Ossos puede considerarse un paradigma, en la intención por lo menos, del cine de Costa; sin embargo, creo que hay unas ciertas diferencias sobre todo en la posición que el director se reserva al respecto del material que está rodando, y que se manifiestan en un estilo que como poco es errático e inseguro. Me sorprende en cierto modo que se hable del filme como si de una obra de enorme uniformidad formal se tratase, porque creo que esa visión traiciona las condiciones de su concepción y rodaje, pero también porque se ve que dicho estilo no es precisamente uniforme: se habla por ejemplo de que la cámara permanece distanciada, pero no lo hace siempre y en ocasiones opta por un intimismo invasivo hacia los gestos de los personajes; se habla de sobriedad en la puesta en escena, pero hay planos llenos de virtuosismo y de enorme complejidad técnica, como ese ‹travelling› a lo largo del barrio que sirve para generar una tensión narrativa y, al mismo tiempo, mostrar el espacio.
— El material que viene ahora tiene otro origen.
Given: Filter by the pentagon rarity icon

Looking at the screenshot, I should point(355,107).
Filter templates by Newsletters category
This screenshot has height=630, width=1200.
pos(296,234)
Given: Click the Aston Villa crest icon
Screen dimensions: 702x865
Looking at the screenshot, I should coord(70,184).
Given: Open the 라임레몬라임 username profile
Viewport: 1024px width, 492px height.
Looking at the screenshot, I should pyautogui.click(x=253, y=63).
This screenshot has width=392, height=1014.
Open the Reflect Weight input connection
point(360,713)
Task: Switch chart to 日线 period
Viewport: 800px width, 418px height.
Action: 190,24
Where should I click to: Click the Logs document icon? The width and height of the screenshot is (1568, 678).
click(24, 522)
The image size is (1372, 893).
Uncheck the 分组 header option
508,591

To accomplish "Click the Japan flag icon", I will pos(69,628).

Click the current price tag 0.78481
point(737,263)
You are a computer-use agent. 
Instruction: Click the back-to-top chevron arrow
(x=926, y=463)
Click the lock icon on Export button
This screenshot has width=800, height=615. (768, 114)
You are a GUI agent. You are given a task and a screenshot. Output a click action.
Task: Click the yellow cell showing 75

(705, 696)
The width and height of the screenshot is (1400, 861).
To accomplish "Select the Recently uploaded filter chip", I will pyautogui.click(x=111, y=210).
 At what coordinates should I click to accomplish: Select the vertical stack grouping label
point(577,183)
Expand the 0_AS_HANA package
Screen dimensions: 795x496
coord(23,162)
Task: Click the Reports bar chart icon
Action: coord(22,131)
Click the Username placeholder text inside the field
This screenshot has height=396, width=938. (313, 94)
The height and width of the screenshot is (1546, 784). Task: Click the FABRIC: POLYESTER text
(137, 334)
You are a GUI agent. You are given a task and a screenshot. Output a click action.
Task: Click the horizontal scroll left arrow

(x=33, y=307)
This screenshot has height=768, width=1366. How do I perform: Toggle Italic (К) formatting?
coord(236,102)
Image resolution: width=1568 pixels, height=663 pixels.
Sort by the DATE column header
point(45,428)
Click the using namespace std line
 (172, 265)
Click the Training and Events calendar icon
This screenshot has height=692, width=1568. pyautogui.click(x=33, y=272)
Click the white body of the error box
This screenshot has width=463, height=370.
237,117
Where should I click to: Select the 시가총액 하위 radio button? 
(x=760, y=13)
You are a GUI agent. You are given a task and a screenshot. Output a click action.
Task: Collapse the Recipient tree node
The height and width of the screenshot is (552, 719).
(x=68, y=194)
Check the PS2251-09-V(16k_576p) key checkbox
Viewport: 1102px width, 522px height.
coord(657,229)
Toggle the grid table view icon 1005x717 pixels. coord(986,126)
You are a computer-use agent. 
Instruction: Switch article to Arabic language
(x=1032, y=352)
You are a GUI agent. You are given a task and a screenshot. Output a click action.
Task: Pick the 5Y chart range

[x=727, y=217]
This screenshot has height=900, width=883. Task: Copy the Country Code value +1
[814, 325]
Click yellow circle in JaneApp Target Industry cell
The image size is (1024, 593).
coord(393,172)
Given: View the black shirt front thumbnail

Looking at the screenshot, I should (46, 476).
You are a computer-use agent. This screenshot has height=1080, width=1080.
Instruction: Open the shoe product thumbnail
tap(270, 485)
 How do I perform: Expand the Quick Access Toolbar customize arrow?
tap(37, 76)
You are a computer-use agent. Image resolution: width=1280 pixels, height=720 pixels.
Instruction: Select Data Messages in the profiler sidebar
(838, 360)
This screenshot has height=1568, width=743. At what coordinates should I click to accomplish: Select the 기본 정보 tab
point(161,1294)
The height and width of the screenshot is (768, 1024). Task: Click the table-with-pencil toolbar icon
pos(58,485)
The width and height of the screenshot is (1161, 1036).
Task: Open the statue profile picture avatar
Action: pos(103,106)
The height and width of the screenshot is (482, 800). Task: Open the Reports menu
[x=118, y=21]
Se podría decir que el denominador común es la fijación de la cámara por los espacios, pero dicha fijación no resulta en un abordaje estético concreto sino en muchos distintos que no conforman un todo claramente diferenciado.

En mi opinión, esto es, desde un punto de vista artístico, muestra de que la película no tiene las ideas tan claras sobre cómo quiere presentarse o qué quiere hacer con el material que tiene a su disposición. Es obvio que estas sensaciones me deberían parecer negativas y de hecho generan una cierta sensación de enfoque disperso en sus personajes que impide que esté siempre, del todo, dentro de la propuesta. Sin embargo, hay algo fascinante en su construcción que para mí compensa aquello y hace que me guste y conecte con ella: la sensación de observar un proceso creativo en vivo, en el que el artista no se encuentra seguro de lo que hace ni tiene una línea inequívoca a seguir porque para él este entorno es algo nuevo, que observa desde fuera y que no sabe todavía, del todo, cómo abordar. En ese sentido, Ossos es paradójicamente mejor y más constructiva como experiencia conforme menos sólida se siente, ya que se convierte en un reflejo de las indecisiones de su director y de la distancia respetuosa que toma respecto de una realidad que es lo suficientemente humilde para saber que no entiende ni ha conectado con ella del todo. Ya En el cuarto de Vanda Costa mostrará una familiaridad con el entorno que le permitirá abordar de manera distinta el texto, pero aquí no tiene sentido, en su filosofía autoral, que la demuestre.

El resultado de una situación como esta, en la que el director traslada a la puesta en escena y al guion su falta de familiaridad y sus dudas sobre lo que está representando, implica que sienta que debo observarla y juzgarla de otra forma, valorando unos méritos que no son tangibles en lo que deja traslucir la cinta, sino que forman parte de la experiencia de su creación y concepción a lo largo del rodaje. En ese sentido, no me atrevería a decir que ha funcionado del todo conmigo, conformando una buena y atractiva película pero que me pierde emocionalmente en su estructura y enfoque dispersos; pero me gusta mucho esta idea y, aunque sea fuera de la diégesis de la cinta, le encuentro un gran valor.